Aquí el texto íntegro:
Imágenes
recientes de unos policías de EEUU disparando a un joven negro han dado la
vuelta al mundo. Pueden parecer sacadas de una de sus exitosas películas de
acción, pero son tan reales como la vida misma. Una lluvia de tiros abate al
chico hasta dejarlo sin vida en el suelo, porque, supuestamente, portaba un arma
-¿blanca?, ¿pistola? Quién sabe- y, por lo tanto, suponía un peligro contra dos
agentes armados hasta las cejas. ¿Realmente era necesario matarlo a sangre
fría? Una vez más, la violencia se convierte en forma de toma de decisiones.
Para qué pensar, para qué hablar, si puedes apretar el gatillo.
Tras éste
y otro asesinato más, las revueltas no se han hecho esperar. El fantasma del
racismo surge de nuevo en la primera potencia mundial, un territorio que no
hace mucho justificaba el segregacionismo racial como forma de orden público.
Uno de
mis escritores de novela policíaca favorito, John Connolly, en una genial
novela titulada “Los atormentados”, plantea un análisis interesante. Ambientada
en el estado de Maine, describe ciertas torturas -los dirigentes de la cárcel
no las llaman así- que se desarrollan en un presidio. Una abogada reflexiona
ante el detective protagonista. ¿Cómo es posible que tratemos fuera de nuestras
fronteras a alguien bien si dentro nos portamos así con los nuestros?, ¿alguien
puede extrañarse de Abu Graib?, se pregunta la abogada mientras habla de la
pena de muerte, los juicios a menores como si fueran adultos o la falta de
asistencia para presos con graves problemas psiquiátricos.
¿Puede un país que permite regalar metralletas
a chavales de 10 años aspirar a convertirse el líder moral de un planeta en
conflicto? ¿Realmente esperamos que a la primera de cambio no arrasen con lo
que pillen?
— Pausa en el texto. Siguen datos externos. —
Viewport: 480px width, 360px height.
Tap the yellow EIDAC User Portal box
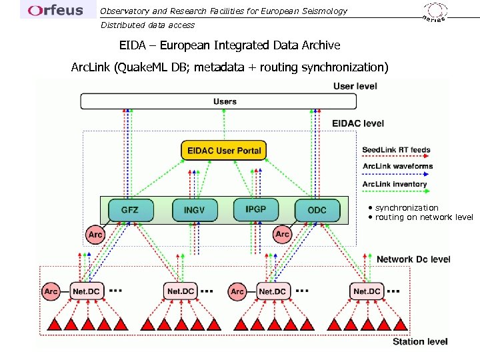click(x=223, y=151)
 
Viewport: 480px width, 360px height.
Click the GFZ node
click(x=131, y=210)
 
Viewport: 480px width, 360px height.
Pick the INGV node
click(x=195, y=210)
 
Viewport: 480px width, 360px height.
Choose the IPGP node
click(x=256, y=209)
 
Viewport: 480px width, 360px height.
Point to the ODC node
click(x=317, y=210)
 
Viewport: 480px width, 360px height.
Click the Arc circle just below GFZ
click(x=95, y=234)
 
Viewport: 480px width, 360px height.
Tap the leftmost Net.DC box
click(x=87, y=291)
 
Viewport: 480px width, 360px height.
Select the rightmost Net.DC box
click(x=367, y=291)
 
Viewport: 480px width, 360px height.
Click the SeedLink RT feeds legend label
click(x=396, y=150)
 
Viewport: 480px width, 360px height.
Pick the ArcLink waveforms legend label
click(x=397, y=166)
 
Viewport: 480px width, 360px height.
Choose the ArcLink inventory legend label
click(x=395, y=184)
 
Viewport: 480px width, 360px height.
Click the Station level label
click(x=420, y=341)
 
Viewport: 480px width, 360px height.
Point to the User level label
click(x=355, y=86)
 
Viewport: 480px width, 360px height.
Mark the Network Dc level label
click(x=413, y=259)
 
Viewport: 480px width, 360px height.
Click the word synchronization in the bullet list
click(x=407, y=208)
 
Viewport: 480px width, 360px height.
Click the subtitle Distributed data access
click(x=147, y=25)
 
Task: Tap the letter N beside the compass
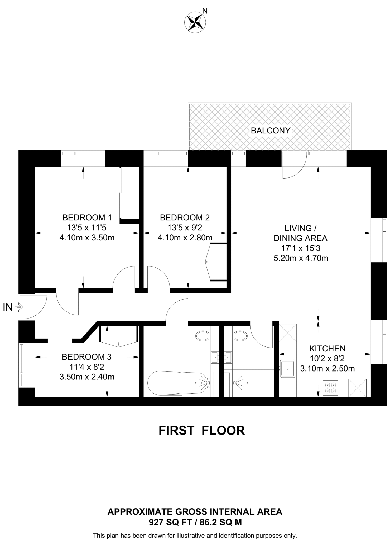(205, 11)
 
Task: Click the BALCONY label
(270, 131)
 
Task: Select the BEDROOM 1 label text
(87, 218)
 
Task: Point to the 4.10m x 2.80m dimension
(185, 238)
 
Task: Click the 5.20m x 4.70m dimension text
(301, 258)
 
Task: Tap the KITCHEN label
(327, 349)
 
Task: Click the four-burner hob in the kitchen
(331, 388)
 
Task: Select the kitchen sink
(287, 368)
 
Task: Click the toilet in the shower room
(240, 336)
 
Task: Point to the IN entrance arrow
(19, 307)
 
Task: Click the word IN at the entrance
(8, 307)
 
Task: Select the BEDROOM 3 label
(86, 357)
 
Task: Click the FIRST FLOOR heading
(202, 431)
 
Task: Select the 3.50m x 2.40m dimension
(87, 377)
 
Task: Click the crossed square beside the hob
(357, 388)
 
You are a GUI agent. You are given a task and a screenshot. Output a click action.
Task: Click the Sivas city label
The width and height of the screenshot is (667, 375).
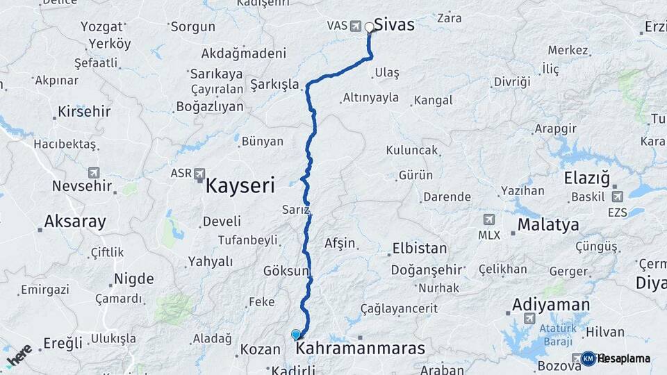pos(394,25)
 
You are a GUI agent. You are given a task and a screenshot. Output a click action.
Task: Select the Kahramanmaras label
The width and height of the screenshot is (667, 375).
pos(360,349)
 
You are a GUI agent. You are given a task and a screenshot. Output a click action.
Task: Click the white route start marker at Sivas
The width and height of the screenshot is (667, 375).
pos(370,28)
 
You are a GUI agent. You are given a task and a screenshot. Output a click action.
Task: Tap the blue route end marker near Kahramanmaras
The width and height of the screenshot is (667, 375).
pos(296,335)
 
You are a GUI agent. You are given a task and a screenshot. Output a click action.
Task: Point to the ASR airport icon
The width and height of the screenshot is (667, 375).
pos(200,173)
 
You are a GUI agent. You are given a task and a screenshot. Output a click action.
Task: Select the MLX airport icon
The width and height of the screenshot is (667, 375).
pos(489,220)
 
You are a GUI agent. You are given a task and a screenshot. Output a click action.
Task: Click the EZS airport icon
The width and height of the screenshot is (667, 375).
pos(618,197)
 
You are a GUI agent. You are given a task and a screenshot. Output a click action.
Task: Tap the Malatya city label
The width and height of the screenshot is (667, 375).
pos(547,225)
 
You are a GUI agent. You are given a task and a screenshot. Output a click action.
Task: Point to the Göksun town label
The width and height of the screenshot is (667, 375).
pos(286,271)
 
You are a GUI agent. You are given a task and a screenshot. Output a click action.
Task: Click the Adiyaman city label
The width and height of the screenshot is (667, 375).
pos(551,304)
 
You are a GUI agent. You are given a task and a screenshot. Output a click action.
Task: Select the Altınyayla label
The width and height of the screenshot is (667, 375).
pos(371,98)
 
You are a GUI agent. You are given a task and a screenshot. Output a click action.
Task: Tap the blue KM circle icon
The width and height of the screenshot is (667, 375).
pos(588,358)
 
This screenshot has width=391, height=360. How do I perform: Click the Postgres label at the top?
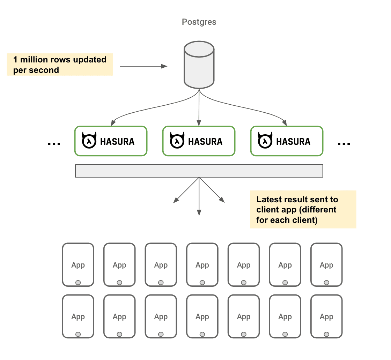pyautogui.click(x=199, y=22)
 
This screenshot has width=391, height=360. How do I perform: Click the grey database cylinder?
pyautogui.click(x=199, y=65)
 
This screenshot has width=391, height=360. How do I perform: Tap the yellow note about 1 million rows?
pyautogui.click(x=60, y=65)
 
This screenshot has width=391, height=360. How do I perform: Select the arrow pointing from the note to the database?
pyautogui.click(x=143, y=66)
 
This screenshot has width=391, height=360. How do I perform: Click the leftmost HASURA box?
pyautogui.click(x=111, y=141)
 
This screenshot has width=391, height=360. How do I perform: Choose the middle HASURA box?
pyautogui.click(x=199, y=141)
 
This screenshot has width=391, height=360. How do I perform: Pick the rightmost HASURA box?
pyautogui.click(x=287, y=141)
Nos partimos el espinazo para que los juguetes sean lo más
inofensivos posible, pero a una niña pequeña se le resbala la escopeta en un
campo de tiro y se lleva por delante a su monitor. Qué paradoja la del país del
Tío Sam.
Cuando varios alumnos menores mueren porque a
un majara que dice ser un incomprendido se le va la cabeza y descarga un
arsenal en un colegio, los defensores de las armas culpan a la televisión o a
Marilin Manson, o a los Simpson, o a Obama o vaya usted a saber, pero nunca a
la libertad para llevar un cañón recortado debajo del abrigo por si acaso
tienes que cargarte a alguien. Como bien dice Connolly -un irlandés que vive
largas temporadas en el país norteamericano- en una entrevista, “hay un
radicalismo que me llama liberal y se cree que me insulta, que odia a Obama por
ser negro y que confunde el individualismo con el derecho a que un hombre se
siente a mi lado en un Starbucks con un arma automática. Esos tipos hacen que
no quiera vivir en EEUU”.
Otro
gran aliado de EEUU, Israel, también ha hecho de la ofensiva una forma de hacer
política. Ante cualquier problema, su respuesta siempre es de una violencia
descomunal y desproporcionada. Es la paranoia del que siempre ha estado
perseguido llevado a sus últimas consecuencias. Uno de los mayores ejércitos
del mundo compara bombardear un barrio matando niños con disparar a sus
militares. En la balanza, los palestinos ponen más muertos, pero a eso se le
llama derecho a defenderse. ¿Se puede construir la paz cuando las víctimas no
valen igual para unos y otros? El valor
de una vida humana viene establecido por lo que diga su pasaporte, o su etnia,
o su religión…
Es la ley
de la selva, el sálvese quien pueda. Es la violencia verbal en el coche, la violencia
contra el débil, la supremacía del que pega más fuerte. La violencia del que
gana contra el que pierde, del mayor contra el menor, del hombre contra la
mujer. Violencia que lleva siglos con nosotros, una guerra permanente que no
parece tener fin. Que nadie crea que es culpa de las películas de Tarantino.